County Inspectorate Officers must be monitored

A friend of mine once joked that he is better off being accosted by thugs than having a tiff with County Inspectorate Officers commonly referred to as council askaris. He made sense!

The Inspectorate Officers are supposed to enforce the law but instead they are the worst brutes anyone can encounter. A scrutiny of their performance depicts numerous glitches, which must be addressed by the respective county governments to ensure that they discharge their mandate within the confines of the law and with the dignity which civilised people deserve.

The capacity of the officers seems to be too low considering that their training schools are hardly known, and the curriculum and the training modes and length being questionable. A properly trained professional should exhibit the qualities of competence in the line of his or her duty. It is either that the curriculum is low on content or not in tandem with the high threshold which civility demands. Consider the recent clash between the Mombasa County askaris and Public Service operators which left one man with a broken leg and scores of others injured.

I would be glad to know the entry requirements in terms of basic education grades, age and gender considerations. This is because the askaris I have encountered are men who don't exhibit any signs of proper schooling.
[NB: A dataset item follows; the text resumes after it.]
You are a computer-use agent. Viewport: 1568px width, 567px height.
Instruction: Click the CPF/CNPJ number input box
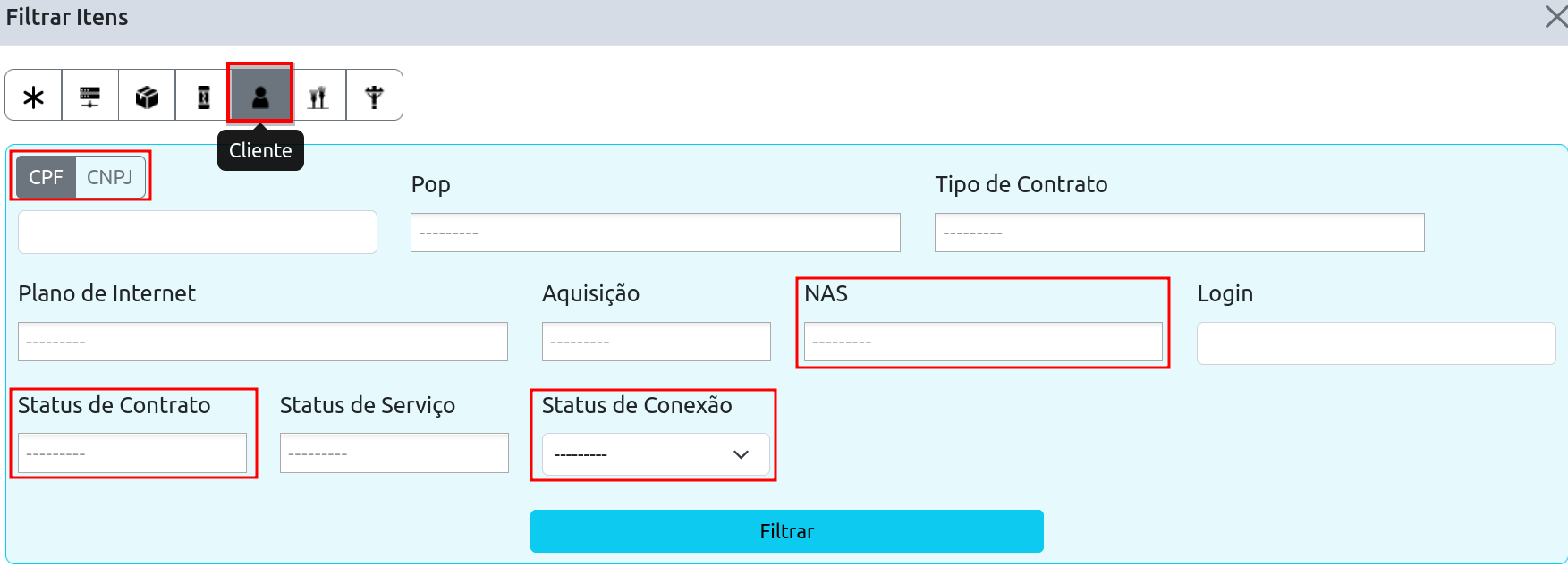tap(197, 233)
In Nairobi, hawkers have narrated gory tales of how they have been attacked with machetes, knifes and broken bottles.

The city inspectorate departments must put in place measures to ensure that order and civility is maintained. This can only be guaranteed if the right people are recruited, properly trained and an oversight mechanism to ensure that they act within the law and have respect for human rights.

The oversight mechanism should provide a platform for complaints reporting and processing so that aggrieved people can provide information on wayward officers and also commend the magnificent ones.